The biggest gem-quality rough diamond found in more than a century has been sold to jeweller Laurence Graff for $53m (£39m).
The Lesedi La Rona, the world's most valuable rough diamond, weighs a record-breaking 1,109 carats and is about the size of a tennis ball.
It was unearthed by Canadian miner Lucara Diamond Corp nearly two years ago at its Karowe mine in Botswana.
Graff, chairman of Graff Diamonds, said he was "thrilled and honoured" to buy the diamond, which he called a "remarkable gift from Mother Nature".
The British diamond magnate bought the stone for $47,777 per carat and will now cut and polish it.

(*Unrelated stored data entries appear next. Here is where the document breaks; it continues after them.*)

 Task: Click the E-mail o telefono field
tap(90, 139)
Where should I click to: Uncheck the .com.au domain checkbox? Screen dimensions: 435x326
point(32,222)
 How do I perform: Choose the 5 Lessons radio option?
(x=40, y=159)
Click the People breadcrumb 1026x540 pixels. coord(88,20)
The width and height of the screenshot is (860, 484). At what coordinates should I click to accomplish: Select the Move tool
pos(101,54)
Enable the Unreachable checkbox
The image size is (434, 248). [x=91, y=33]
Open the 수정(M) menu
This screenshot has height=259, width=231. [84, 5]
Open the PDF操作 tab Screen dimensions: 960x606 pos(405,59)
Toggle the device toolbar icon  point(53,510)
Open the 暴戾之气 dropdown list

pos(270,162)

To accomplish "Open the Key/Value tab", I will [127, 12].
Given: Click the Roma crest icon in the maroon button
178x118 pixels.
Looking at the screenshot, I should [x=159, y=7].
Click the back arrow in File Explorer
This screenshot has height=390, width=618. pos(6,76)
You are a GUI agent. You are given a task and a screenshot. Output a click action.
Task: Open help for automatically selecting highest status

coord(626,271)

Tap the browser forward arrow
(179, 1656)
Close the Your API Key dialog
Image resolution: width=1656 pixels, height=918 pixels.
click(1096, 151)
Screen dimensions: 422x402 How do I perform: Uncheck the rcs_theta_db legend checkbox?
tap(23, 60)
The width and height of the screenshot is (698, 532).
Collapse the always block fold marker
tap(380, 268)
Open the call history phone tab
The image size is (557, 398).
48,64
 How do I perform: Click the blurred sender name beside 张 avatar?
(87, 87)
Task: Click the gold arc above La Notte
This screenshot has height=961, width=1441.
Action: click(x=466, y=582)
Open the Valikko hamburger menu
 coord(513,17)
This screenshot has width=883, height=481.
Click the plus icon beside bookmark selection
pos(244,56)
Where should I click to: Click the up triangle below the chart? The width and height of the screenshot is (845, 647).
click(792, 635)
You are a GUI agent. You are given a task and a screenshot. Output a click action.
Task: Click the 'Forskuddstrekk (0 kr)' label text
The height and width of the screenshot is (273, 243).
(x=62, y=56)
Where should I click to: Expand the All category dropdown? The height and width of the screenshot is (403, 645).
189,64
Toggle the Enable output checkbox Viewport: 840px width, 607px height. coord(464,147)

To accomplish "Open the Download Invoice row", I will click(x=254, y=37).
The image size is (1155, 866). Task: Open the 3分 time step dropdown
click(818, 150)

William Lamb, president and chief executive at Lucara, called the discovery of the diamond a "company-defining event", and he added that the sale was an improvement on the highest bid received at a Sotheby's auction in June 2016.
The diamond was second in size to the more than 3,000-carat Cullinan stone which was cut into 105 diamonds, including several for the British Crown Jewels.
Despite its high standing, the diamond sold for less than the cut Pink Star diamond this year, which fetched a record-breaking $71.2m, and less than the 813-carat Constellation rough diamond, which was said to have a better colour and sold for $63m under the hammer in 2016.
BMO Capital Markets had forecast the diamond could sell for $75m at the Sotheby's auction last year.
Shares in Canada-listed Lucara jumped 6.96 per cent to $2.46 at the time of writing.